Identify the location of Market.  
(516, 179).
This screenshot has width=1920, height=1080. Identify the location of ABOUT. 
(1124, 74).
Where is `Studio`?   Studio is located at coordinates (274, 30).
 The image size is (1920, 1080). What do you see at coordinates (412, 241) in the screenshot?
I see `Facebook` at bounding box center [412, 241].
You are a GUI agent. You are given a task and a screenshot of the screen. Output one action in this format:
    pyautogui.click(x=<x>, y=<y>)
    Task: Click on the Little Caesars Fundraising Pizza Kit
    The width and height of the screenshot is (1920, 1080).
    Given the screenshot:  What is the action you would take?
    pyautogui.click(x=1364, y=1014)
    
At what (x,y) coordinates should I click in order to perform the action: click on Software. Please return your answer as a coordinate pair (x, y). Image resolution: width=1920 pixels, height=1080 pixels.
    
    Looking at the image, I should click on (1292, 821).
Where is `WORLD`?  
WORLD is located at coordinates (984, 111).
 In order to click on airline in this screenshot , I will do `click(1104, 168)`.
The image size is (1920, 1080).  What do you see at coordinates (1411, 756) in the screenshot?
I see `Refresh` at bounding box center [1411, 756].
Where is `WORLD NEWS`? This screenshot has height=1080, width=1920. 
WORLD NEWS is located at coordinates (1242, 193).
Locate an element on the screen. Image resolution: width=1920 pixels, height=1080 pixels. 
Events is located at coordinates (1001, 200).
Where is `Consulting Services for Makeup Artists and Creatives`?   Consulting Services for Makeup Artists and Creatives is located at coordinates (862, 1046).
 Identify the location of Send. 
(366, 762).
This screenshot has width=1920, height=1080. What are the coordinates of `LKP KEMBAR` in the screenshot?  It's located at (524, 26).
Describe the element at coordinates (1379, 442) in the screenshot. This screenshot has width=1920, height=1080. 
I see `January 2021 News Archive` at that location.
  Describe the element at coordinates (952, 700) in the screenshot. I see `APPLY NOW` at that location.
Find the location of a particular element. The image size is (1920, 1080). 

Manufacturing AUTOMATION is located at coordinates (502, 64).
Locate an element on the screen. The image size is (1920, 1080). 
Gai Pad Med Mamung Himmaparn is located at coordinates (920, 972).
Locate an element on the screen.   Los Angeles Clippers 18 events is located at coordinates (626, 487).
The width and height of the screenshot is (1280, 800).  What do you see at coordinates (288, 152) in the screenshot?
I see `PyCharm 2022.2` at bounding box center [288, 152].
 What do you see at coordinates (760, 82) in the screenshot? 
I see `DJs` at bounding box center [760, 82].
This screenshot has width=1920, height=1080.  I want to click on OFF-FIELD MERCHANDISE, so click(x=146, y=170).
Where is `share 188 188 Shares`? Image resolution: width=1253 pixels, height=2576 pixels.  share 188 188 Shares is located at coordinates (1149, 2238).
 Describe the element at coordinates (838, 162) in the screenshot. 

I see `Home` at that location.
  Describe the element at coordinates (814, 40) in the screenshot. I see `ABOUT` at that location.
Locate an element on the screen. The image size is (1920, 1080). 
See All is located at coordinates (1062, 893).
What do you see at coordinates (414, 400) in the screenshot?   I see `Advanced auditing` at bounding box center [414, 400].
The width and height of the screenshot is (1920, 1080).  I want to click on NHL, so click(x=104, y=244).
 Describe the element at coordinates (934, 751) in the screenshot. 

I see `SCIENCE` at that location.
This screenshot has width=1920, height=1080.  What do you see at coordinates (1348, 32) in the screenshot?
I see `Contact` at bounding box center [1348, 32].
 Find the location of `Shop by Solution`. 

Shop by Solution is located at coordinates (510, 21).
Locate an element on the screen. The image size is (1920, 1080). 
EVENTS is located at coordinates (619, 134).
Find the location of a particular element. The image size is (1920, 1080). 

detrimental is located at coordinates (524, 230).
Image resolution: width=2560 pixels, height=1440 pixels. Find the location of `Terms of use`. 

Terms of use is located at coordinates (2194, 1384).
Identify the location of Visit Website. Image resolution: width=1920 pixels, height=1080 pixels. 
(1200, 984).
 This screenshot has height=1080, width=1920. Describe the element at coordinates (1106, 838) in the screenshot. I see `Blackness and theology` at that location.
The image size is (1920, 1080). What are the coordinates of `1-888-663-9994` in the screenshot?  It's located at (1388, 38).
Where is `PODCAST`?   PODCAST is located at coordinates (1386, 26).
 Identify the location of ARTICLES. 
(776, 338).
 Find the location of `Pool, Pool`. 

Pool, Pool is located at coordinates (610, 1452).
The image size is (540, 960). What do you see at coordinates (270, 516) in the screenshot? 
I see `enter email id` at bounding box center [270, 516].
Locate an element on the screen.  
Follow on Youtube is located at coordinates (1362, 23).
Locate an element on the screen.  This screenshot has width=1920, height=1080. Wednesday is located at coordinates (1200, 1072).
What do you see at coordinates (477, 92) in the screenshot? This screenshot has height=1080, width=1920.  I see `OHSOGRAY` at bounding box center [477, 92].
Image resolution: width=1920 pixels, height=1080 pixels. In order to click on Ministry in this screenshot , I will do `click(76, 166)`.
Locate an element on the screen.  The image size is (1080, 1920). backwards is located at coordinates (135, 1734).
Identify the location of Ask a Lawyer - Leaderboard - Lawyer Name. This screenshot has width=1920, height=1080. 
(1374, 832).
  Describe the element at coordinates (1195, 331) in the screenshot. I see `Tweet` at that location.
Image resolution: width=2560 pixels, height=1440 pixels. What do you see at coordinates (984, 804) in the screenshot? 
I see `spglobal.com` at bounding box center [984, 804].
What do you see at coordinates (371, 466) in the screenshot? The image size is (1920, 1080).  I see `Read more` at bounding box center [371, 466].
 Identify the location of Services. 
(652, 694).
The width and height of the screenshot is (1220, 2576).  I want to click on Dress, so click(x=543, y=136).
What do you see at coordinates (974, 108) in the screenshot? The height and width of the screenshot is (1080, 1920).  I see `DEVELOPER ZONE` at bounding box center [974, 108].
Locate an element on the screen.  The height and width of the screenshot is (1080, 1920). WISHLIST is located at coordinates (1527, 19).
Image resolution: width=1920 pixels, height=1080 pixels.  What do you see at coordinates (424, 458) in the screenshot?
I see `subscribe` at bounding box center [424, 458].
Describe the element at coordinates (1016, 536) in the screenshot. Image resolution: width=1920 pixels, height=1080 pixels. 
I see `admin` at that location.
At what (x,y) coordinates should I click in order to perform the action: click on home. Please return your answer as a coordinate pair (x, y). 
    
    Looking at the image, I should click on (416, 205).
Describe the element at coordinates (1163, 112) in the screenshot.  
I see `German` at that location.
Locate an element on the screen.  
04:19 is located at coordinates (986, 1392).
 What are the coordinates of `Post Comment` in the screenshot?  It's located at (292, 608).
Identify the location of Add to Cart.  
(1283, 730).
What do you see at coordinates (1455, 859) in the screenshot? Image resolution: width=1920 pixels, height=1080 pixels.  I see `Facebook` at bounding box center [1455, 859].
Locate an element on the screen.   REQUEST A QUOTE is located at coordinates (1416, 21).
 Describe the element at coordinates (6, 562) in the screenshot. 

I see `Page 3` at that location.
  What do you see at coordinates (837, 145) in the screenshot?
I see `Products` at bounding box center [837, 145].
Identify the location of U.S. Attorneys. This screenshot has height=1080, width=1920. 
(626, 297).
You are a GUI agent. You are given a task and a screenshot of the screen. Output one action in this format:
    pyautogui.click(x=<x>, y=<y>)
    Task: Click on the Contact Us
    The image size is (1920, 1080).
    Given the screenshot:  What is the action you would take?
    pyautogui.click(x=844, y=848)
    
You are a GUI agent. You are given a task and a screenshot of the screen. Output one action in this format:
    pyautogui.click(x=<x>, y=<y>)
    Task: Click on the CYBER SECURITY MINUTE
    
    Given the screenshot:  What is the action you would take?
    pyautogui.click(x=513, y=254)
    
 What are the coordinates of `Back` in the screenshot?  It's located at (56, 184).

» WHAT IS EXPECTED: Lay out the stretch of the records from their start through the line that contains "Manufacturing AUTOMATION is" as a Markdown table with the columns Row and Line. Give each line its own numbered row and leave out blank lines.

» OUTPUT FOR THIS TASK:
| Row | Line |
|---|---|
| 1 | Identify the location of Market.   |
| 2 | (516, 179). |
| 3 | This screenshot has width=1920, height=1080. Identify the location of ABOUT.  |
| 4 | (1124, 74). |
| 5 | Where is `Studio`?   Studio is located at coordinates (274, 30). |
| 6 |  The image size is (1920, 1080). What do you see at coordinates (412, 241) in the screenshot? |
| 7 | I see `Facebook` at bounding box center [412, 241]. |
| 8 | You are a GUI agent. You are given a task and a screenshot of the screen. Output one action in this format: |
| 9 |     pyautogui.click(x=<x>, y=<y>) |
| 10 |     Task: Click on the Little Caesars Fundraising Pizza Kit |
| 11 |     The width and height of the screenshot is (1920, 1080). |
| 12 |     Given the screenshot:  What is the action you would take? |
| 13 |     pyautogui.click(x=1364, y=1014) |
| 14 | At what (x,y) coordinates should I click in order to perform the action: click on Software. Please return your answer as a coordinate pair (x, y). Image resolution: width=1920 pixels, height=1080 pixels. |
| 15 |     Looking at the image, I should click on (1292, 821). |
| 16 | Where is `WORLD`?   |
| 17 | WORLD is located at coordinates (984, 111). |
| 18 |  In order to click on airline in this screenshot , I will do `click(1104, 168)`. |
| 19 | The image size is (1920, 1080).  What do you see at coordinates (1411, 756) in the screenshot? |
| 20 | I see `Refresh` at bounding box center [1411, 756]. |
| 21 | Where is `WORLD NEWS`? This screenshot has height=1080, width=1920.  |
| 22 | WORLD NEWS is located at coordinates (1242, 193). |
| 23 | Locate an element on the screen. Image resolution: width=1920 pixels, height=1080 pixels.  |
| 24 | Events is located at coordinates (1001, 200). |
| 25 | Where is `Consulting Services for Makeup Artists and Creatives`?   Consulting Services for Makeup Artists and Creatives is located at coordinates (862, 1046). |
| 26 |  Identify the location of Send.  |
| 27 | (366, 762). |
| 28 | This screenshot has width=1920, height=1080. What are the coordinates of `LKP KEMBAR` in the screenshot?  It's located at (524, 26). |
| 29 | Describe the element at coordinates (1379, 442) in the screenshot. This screenshot has width=1920, height=1080.  |
| 30 | I see `January 2021 News Archive` at that location. |
| 31 |   Describe the element at coordinates (952, 700) in the screenshot. I see `APPLY NOW` at that location. |
| 32 | Find the location of a particular element. The image size is (1920, 1080).  |
| 33 | Manufacturing AUTOMATION is located at coordinates (502, 64). |